Major companies such as Unilever, Mars, McDonald’s and Dunkin’ Donuts have all raised the bar when it comes to committing to zero deforestation in their supply chain. They are now calling on The RSPO to take its initiatives surrounding palm oil production further in order to protect the world’s forests, which is something that Greenwood Management would also fully endorse.

Palm oil production is a major contributor to deforestation, with trees felled to create room for the planting of oil palms, which in turn is leading to increased greenhouse gas emissions, soil erosion and biodiversity loss.

A decade ago, the RSPO established standards to encourage companies to protect valuable areas of rainforest. It has been successful and, as Business Green recently reported, “it has often been held up by its supporters as evidence of the way in which sustainable supply chain initiatives can deliver environmental improvements on the ground”.

However, despite the progress that has been made regarding the demand for palm oil, which is used widely in food production, it is still a major cause of deforestation, particularly in South East Asia and Africa. Moreover, with the aforementioned companies setting new, higher standards of zero deforestation, the RSPO seal of approval on products containing palm oil – which signifies that it is not contributing to deforestation – is looking outdated.
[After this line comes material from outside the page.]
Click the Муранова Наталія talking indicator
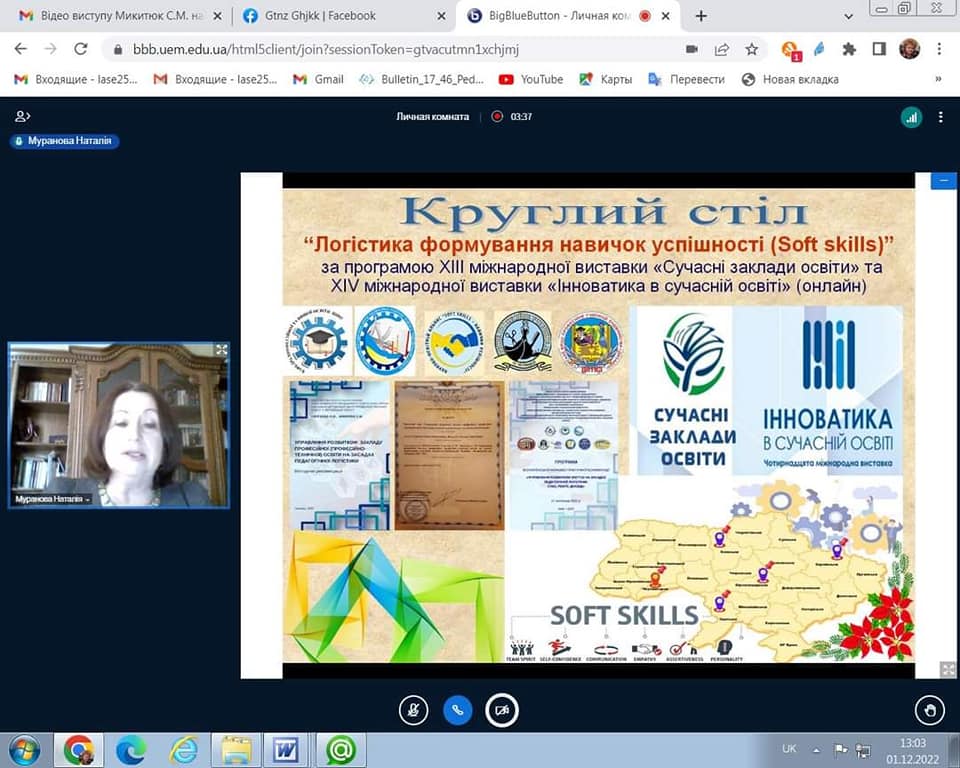[x=65, y=142]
The RSPO has responded by creating RSPO Next, which purportedly aims to recognise those companies making strides in completely eliminating deforestation from their supply chains. To meet the standards, companies must fulfil the following six criteria: no deforestation, no fire, no planting on peat, reduction of greenhouse gas emissions, respect for human rights and transparency.

The question now remains if RSPO Next has gone far enough to ensure companies commit to deforestation and whether or not it will be strictly enforced.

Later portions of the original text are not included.